**What the task asks**
When you respond, write out each entry exactly as it stands.

== The records

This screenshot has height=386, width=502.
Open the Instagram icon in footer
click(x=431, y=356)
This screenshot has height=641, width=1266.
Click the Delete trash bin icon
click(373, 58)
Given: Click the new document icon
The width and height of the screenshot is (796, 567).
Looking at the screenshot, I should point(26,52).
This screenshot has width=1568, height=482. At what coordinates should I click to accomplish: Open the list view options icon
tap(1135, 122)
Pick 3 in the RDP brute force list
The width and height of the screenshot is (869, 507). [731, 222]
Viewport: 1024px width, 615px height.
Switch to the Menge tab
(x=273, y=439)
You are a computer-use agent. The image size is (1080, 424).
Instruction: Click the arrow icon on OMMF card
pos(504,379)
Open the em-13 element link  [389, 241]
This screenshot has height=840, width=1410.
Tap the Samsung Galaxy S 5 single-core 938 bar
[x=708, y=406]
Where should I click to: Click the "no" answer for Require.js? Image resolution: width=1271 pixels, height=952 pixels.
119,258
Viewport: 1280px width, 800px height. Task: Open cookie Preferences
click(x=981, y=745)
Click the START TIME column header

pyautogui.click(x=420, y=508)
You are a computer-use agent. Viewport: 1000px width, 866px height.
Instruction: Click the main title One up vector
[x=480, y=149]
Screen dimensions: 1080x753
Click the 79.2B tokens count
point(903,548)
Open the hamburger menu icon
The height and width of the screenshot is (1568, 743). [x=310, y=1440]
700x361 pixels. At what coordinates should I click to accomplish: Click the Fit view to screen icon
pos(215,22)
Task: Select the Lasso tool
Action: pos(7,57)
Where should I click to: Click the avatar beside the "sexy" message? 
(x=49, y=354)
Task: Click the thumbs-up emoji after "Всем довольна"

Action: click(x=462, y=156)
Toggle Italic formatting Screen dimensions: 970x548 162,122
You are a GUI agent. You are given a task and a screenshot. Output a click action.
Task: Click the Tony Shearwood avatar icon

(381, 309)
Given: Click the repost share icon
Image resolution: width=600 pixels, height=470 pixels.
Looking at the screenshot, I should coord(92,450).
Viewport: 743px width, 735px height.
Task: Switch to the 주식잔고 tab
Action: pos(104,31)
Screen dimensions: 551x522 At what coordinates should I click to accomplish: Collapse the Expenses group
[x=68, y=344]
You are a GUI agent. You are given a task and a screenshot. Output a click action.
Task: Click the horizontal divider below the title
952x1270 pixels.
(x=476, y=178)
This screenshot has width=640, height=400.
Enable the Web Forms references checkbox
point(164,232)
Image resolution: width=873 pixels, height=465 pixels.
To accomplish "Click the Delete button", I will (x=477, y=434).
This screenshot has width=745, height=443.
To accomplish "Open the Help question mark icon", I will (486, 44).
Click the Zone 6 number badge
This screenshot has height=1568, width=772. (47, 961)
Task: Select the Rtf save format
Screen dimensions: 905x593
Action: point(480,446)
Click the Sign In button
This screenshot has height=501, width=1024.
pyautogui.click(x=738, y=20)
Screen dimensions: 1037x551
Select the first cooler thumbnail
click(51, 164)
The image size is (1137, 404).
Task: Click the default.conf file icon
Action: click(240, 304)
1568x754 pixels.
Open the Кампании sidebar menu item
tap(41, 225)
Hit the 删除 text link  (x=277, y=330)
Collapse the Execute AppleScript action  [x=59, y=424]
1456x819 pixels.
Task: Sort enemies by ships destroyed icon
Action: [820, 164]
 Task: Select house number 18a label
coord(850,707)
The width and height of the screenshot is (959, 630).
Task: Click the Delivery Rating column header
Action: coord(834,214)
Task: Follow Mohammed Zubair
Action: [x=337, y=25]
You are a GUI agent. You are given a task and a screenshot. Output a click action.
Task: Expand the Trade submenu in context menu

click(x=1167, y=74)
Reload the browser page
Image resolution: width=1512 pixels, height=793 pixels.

====

**Result for this task**
This screenshot has height=386, width=502.
Open the Instagram icon in footer
click(x=431, y=356)
This screenshot has height=641, width=1266.
Click the Delete trash bin icon
click(373, 58)
Given: Click the new document icon
The width and height of the screenshot is (796, 567).
Looking at the screenshot, I should point(26,52).
This screenshot has width=1568, height=482. At what coordinates should I click to accomplish: Open the list view options icon
tap(1135, 122)
Pick 3 in the RDP brute force list
The width and height of the screenshot is (869, 507). [731, 222]
Viewport: 1024px width, 615px height.
Switch to the Menge tab
(x=273, y=439)
You are a computer-use agent. The image size is (1080, 424).
Instruction: Click the arrow icon on OMMF card
pos(504,379)
Open the em-13 element link  [389, 241]
This screenshot has height=840, width=1410.
Tap the Samsung Galaxy S 5 single-core 938 bar
[x=708, y=406]
Where should I click to: Click the "no" answer for Require.js? Image resolution: width=1271 pixels, height=952 pixels.
119,258
Viewport: 1280px width, 800px height. Task: Open cookie Preferences
click(x=981, y=745)
Click the START TIME column header

pyautogui.click(x=420, y=508)
You are a computer-use agent. Viewport: 1000px width, 866px height.
Instruction: Click the main title One up vector
[x=480, y=149]
Screen dimensions: 1080x753
Click the 79.2B tokens count
point(903,548)
Open the hamburger menu icon
The height and width of the screenshot is (1568, 743). [x=310, y=1440]
700x361 pixels. At what coordinates should I click to accomplish: Click the Fit view to screen icon
pos(215,22)
Task: Select the Lasso tool
Action: pos(7,57)
Where should I click to: Click the avatar beside the "sexy" message? 
(x=49, y=354)
Task: Click the thumbs-up emoji after "Всем довольна"

Action: click(x=462, y=156)
Toggle Italic formatting Screen dimensions: 970x548 162,122
You are a GUI agent. You are given a task and a screenshot. Output a click action.
Task: Click the Tony Shearwood avatar icon

(381, 309)
Given: Click the repost share icon
Image resolution: width=600 pixels, height=470 pixels.
Looking at the screenshot, I should coord(92,450).
Viewport: 743px width, 735px height.
Task: Switch to the 주식잔고 tab
Action: pos(104,31)
Screen dimensions: 551x522 At what coordinates should I click to accomplish: Collapse the Expenses group
[x=68, y=344]
You are a GUI agent. You are given a task and a screenshot. Output a click action.
Task: Click the horizontal divider below the title
952x1270 pixels.
(x=476, y=178)
This screenshot has width=640, height=400.
Enable the Web Forms references checkbox
point(164,232)
Image resolution: width=873 pixels, height=465 pixels.
To accomplish "Click the Delete button", I will (x=477, y=434).
This screenshot has width=745, height=443.
To accomplish "Open the Help question mark icon", I will (486, 44).
Click the Zone 6 number badge
This screenshot has height=1568, width=772. (47, 961)
Task: Select the Rtf save format
Screen dimensions: 905x593
Action: point(480,446)
Click the Sign In button
This screenshot has height=501, width=1024.
pyautogui.click(x=738, y=20)
Screen dimensions: 1037x551
Select the first cooler thumbnail
click(51, 164)
The image size is (1137, 404).
Task: Click the default.conf file icon
Action: click(240, 304)
1568x754 pixels.
Open the Кампании sidebar menu item
tap(41, 225)
Hit the 删除 text link  (x=277, y=330)
Collapse the Execute AppleScript action  [x=59, y=424]
1456x819 pixels.
Task: Sort enemies by ships destroyed icon
Action: [820, 164]
 Task: Select house number 18a label
coord(850,707)
The width and height of the screenshot is (959, 630).
Task: Click the Delivery Rating column header
Action: coord(834,214)
Task: Follow Mohammed Zubair
Action: [x=337, y=25]
You are a GUI agent. You are given a task and a screenshot. Output a click action.
Task: Expand the Trade submenu in context menu

click(x=1167, y=74)
Reload the browser page
Image resolution: width=1512 pixels, height=793 pixels.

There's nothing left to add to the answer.